▶ [TO BE DONE]
Copy each line of the items below that contains the string "button", matching its case exactly.

▶ [SOURCE MATERIAL]

● ● ● ●

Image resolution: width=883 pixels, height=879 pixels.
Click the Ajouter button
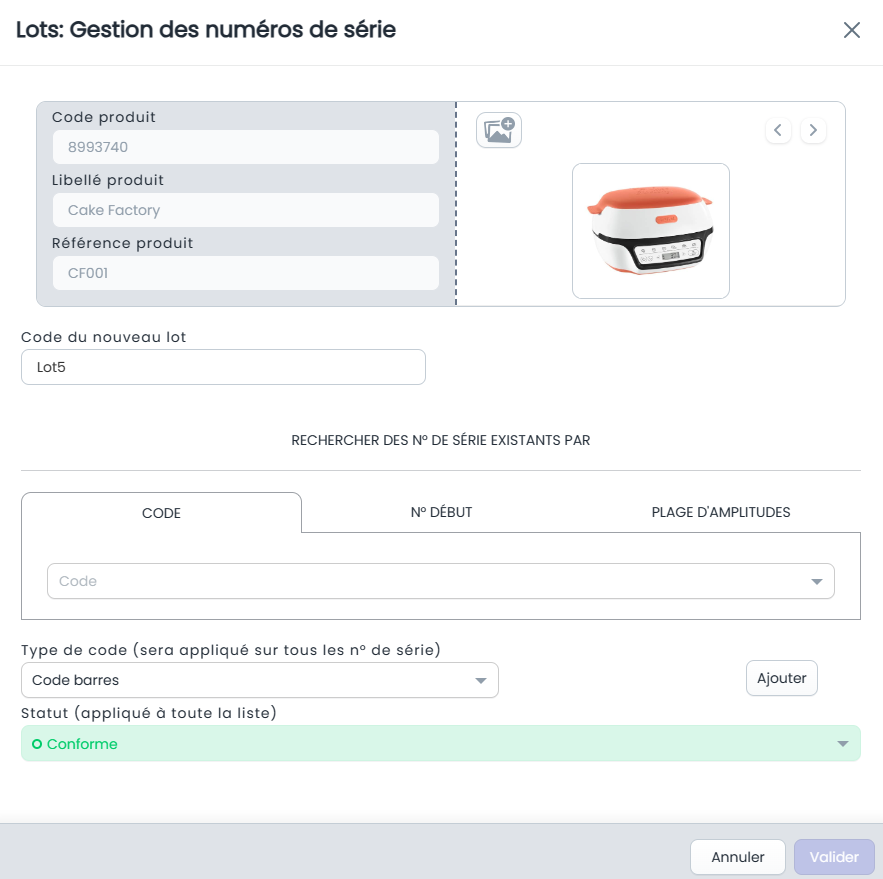782,678
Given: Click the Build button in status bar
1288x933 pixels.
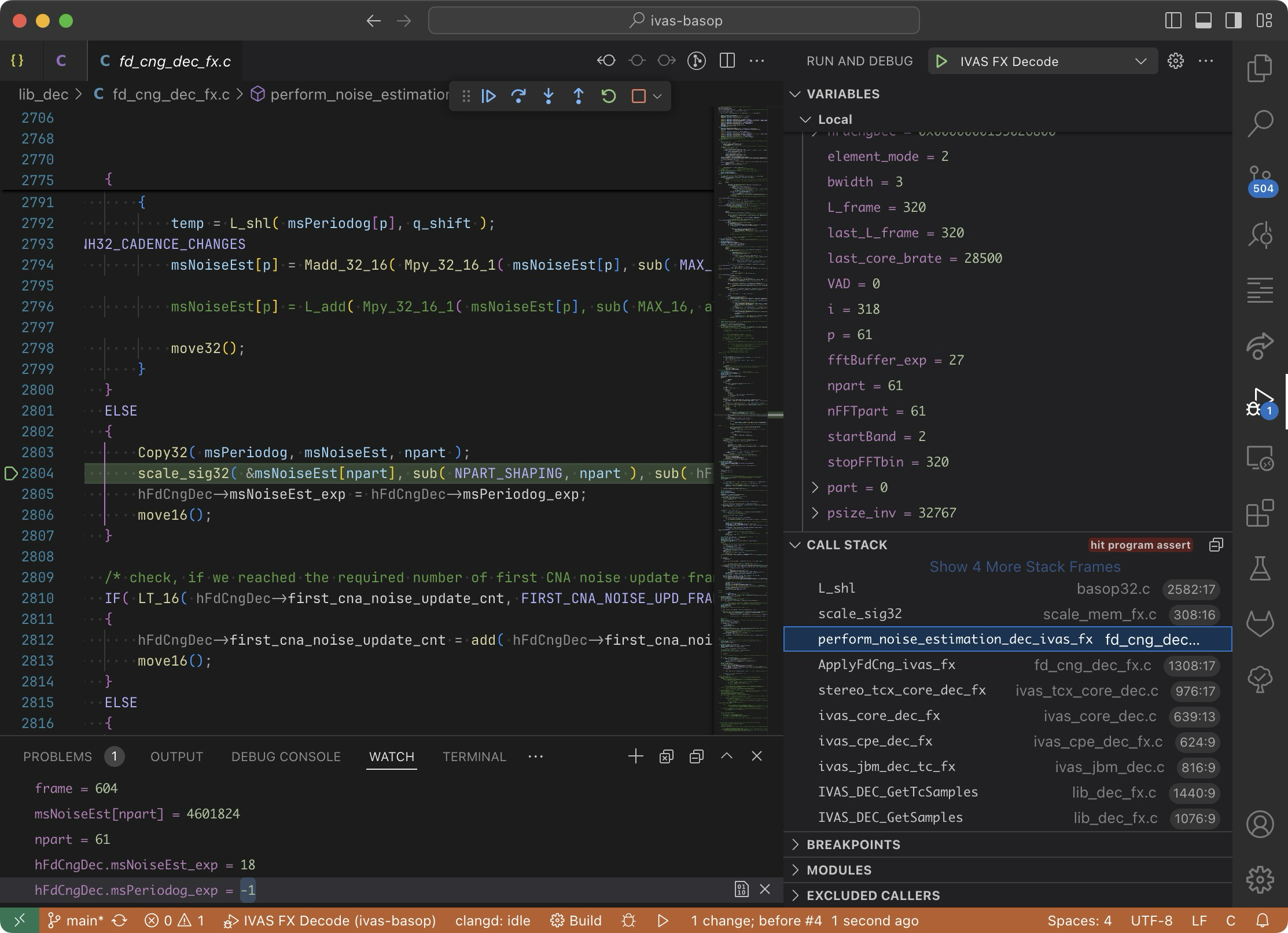Looking at the screenshot, I should coord(576,920).
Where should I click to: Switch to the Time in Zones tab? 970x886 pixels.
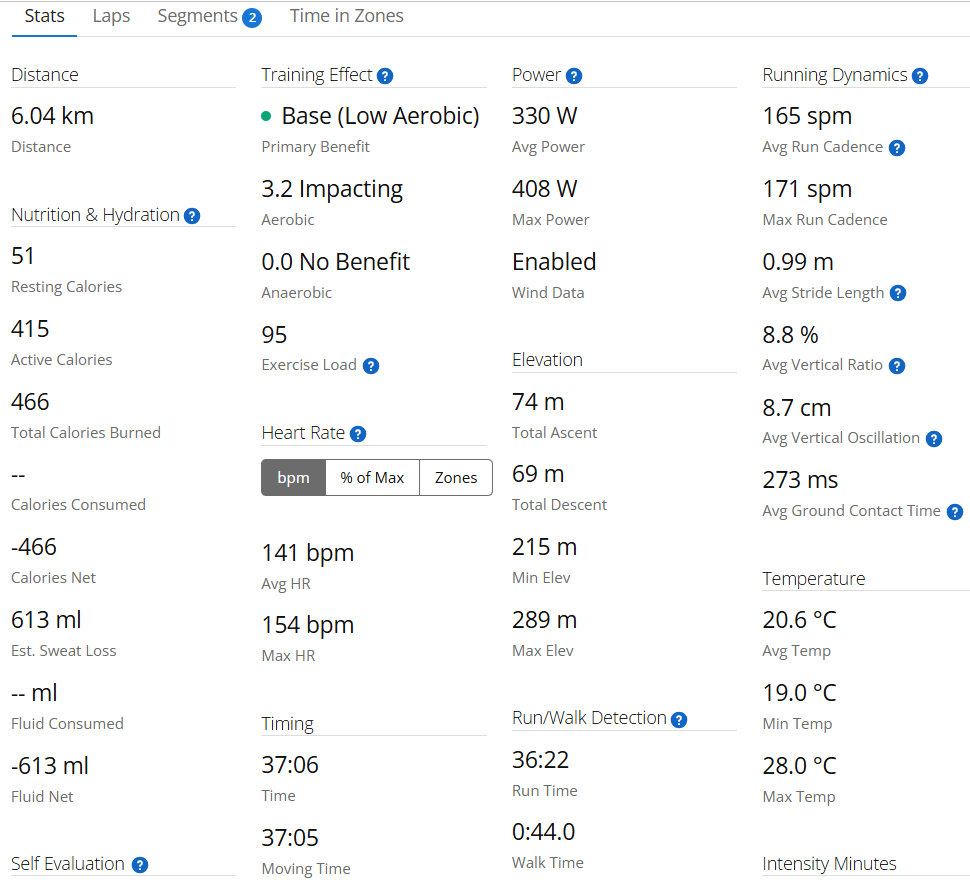pos(346,16)
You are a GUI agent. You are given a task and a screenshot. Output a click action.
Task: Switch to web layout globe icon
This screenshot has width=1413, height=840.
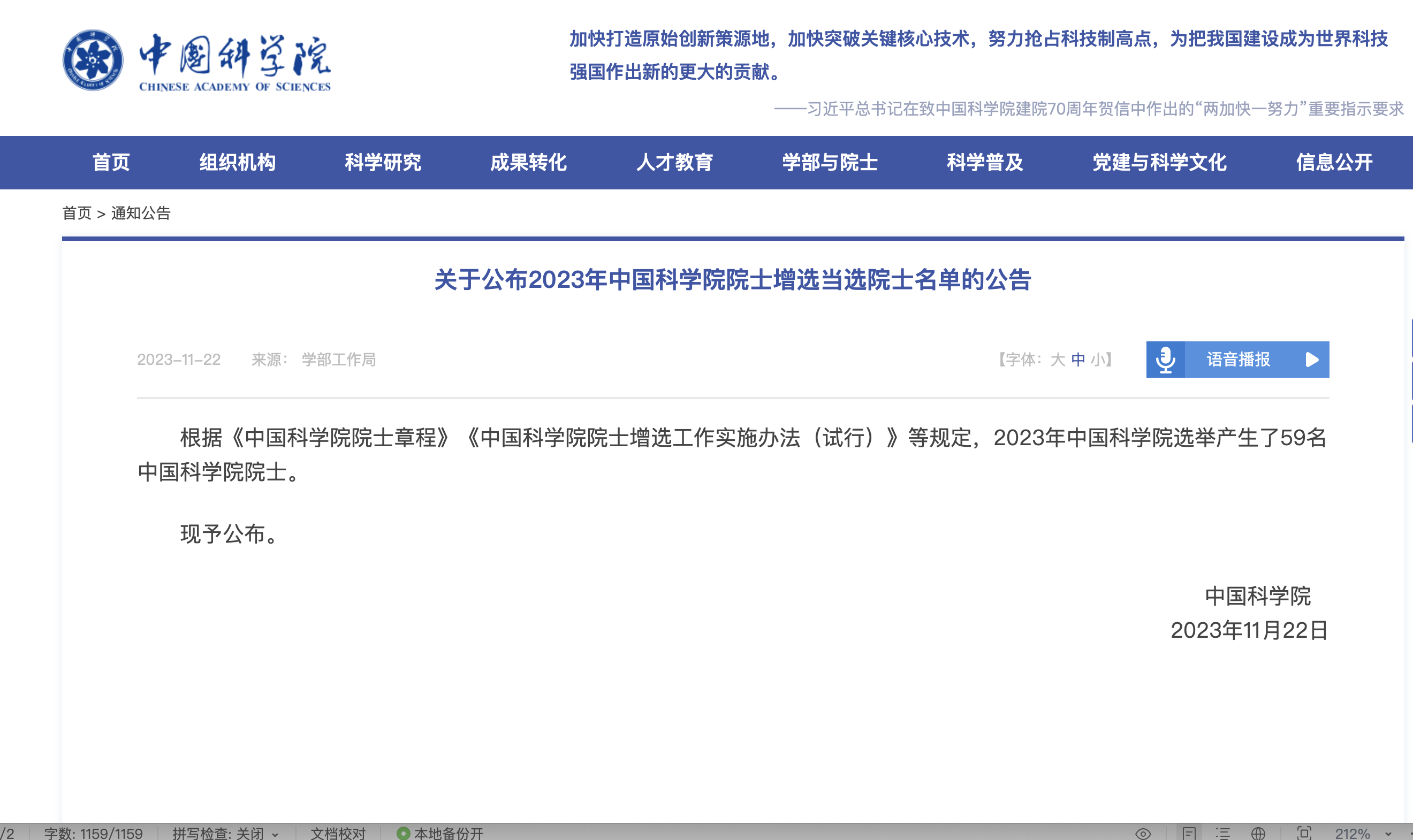pos(1258,833)
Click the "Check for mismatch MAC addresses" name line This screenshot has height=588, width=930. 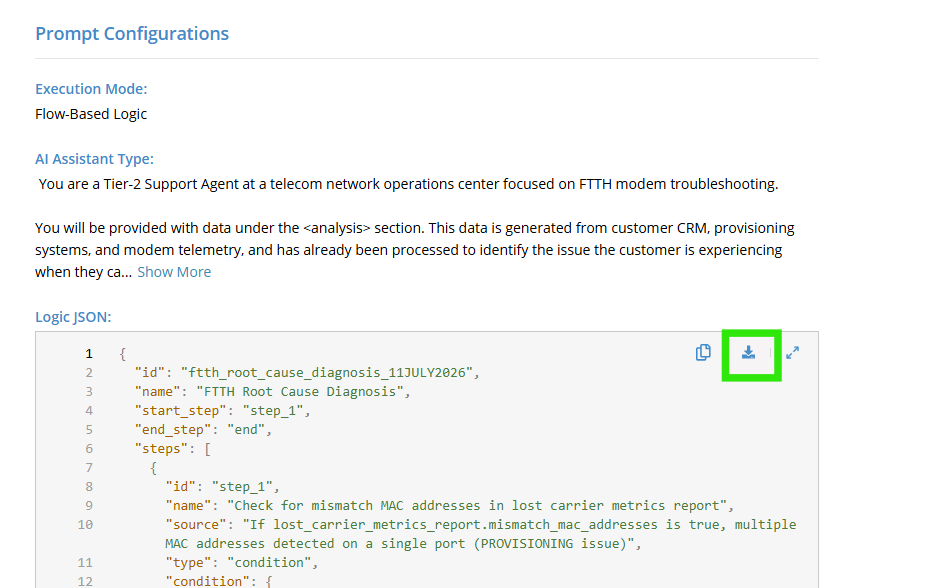tap(450, 506)
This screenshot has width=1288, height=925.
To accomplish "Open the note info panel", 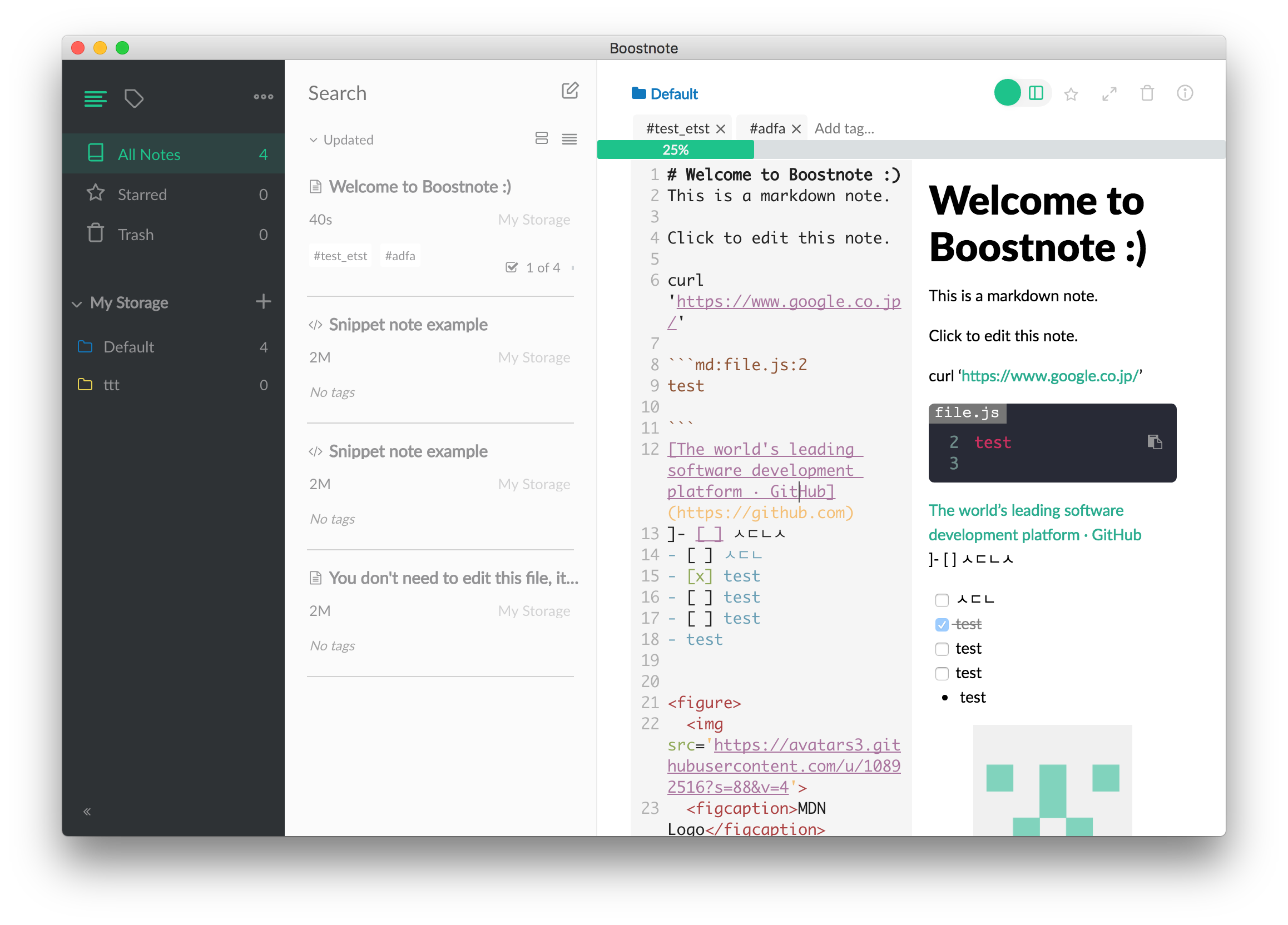I will coord(1185,93).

● ● ● ●

▶ [EXERCISE RESULT]
Click the Ajouter button
Given: Click the Build button in status bar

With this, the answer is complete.